◆ WORK TO COMPLETE
Transcribe all records exactly.

Saved data entries:
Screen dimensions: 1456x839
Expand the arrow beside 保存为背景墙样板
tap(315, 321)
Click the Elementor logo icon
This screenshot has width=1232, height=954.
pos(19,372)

◆ EXPECTED ANSWER
Screen dimensions: 1456x839
Expand the arrow beside 保存为背景墙样板
tap(315, 321)
Click the Elementor logo icon
This screenshot has width=1232, height=954.
pos(19,372)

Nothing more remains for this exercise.